* [Problem] Quote everything in the items below, from the line that contains "Task: Click the Combine dropdown arrow" down to the line that contains "Action: pos(821,775)", including both of those lines. Omit the pictures from your answer.

* [Record excerpts]
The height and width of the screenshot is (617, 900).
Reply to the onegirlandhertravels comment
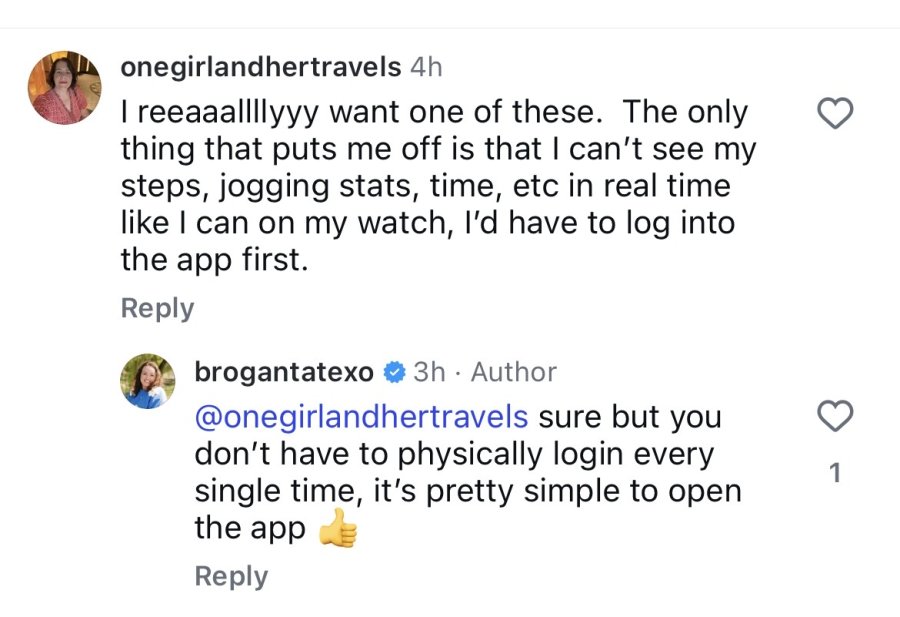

...

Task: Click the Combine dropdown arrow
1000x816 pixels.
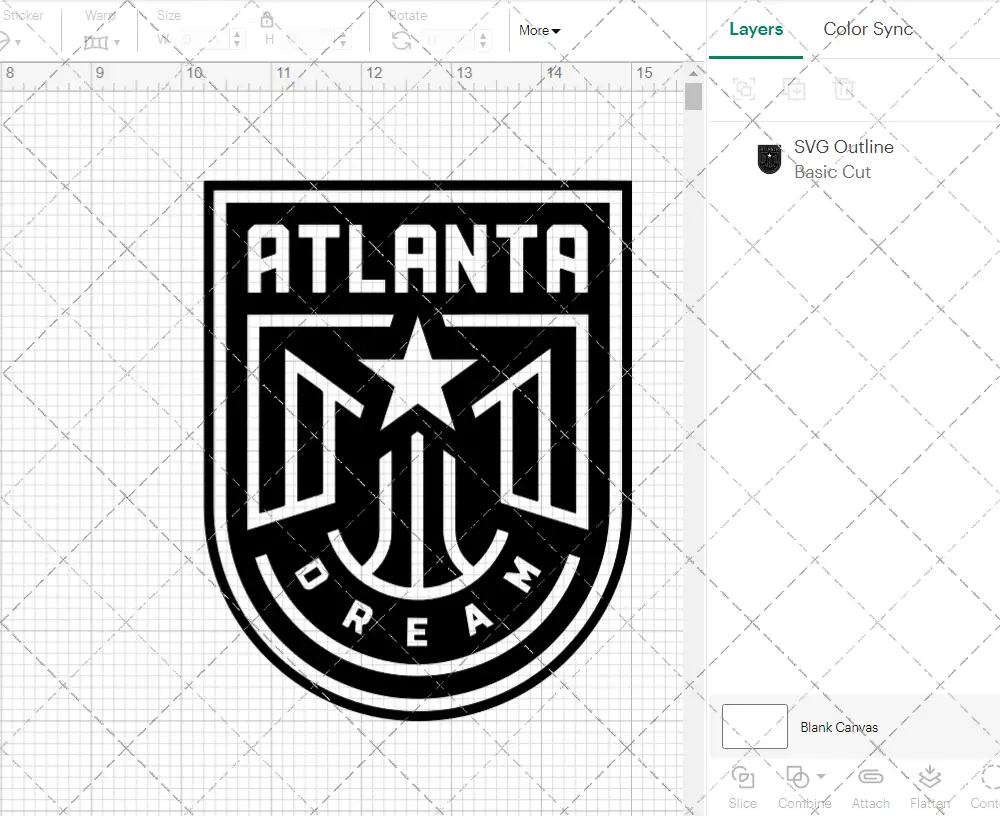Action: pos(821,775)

==

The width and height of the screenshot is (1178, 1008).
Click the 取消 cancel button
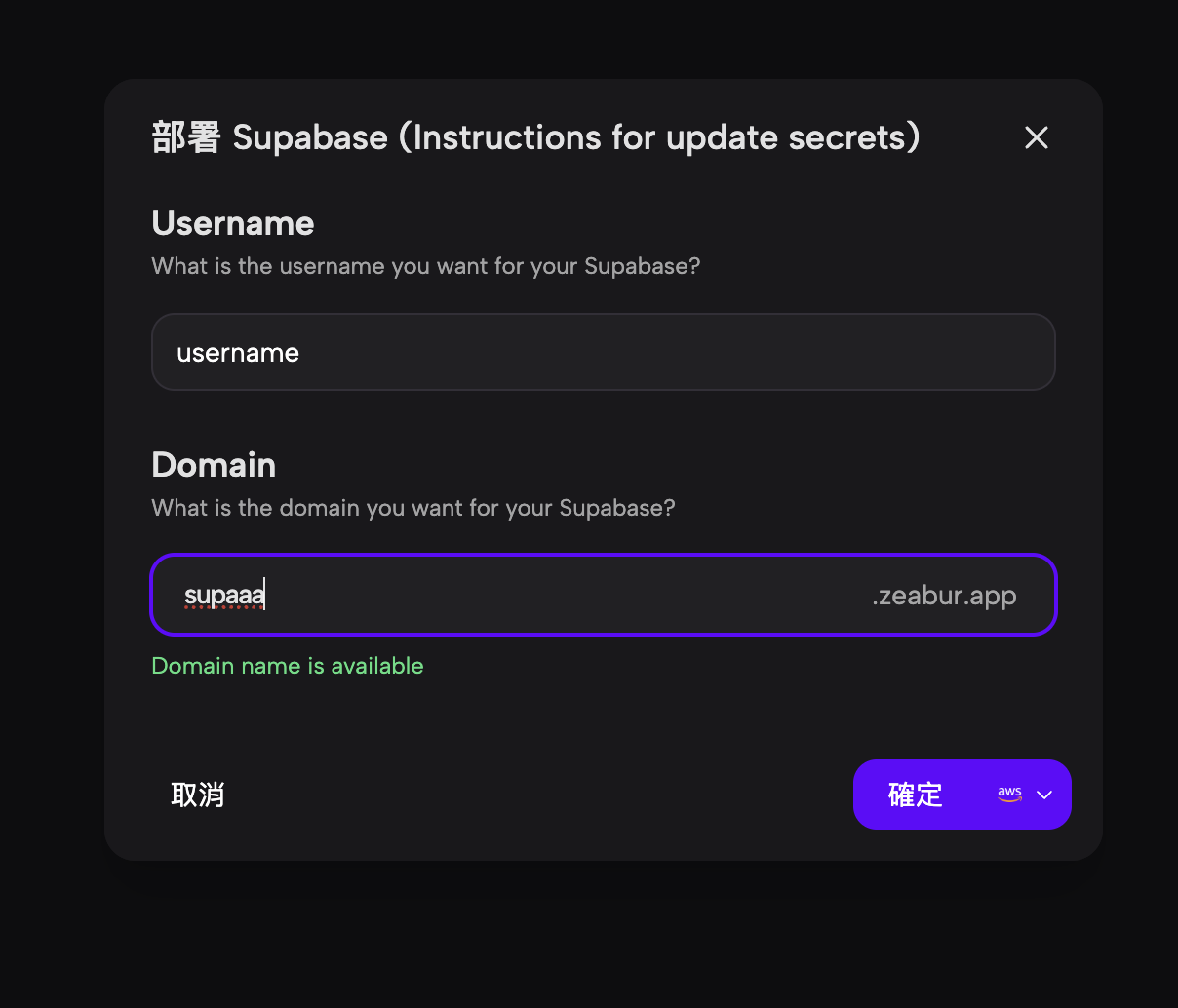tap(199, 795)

* [Exercise result]
Task: Click the Combine dropdown arrow
1000x816 pixels.
Action: pos(821,775)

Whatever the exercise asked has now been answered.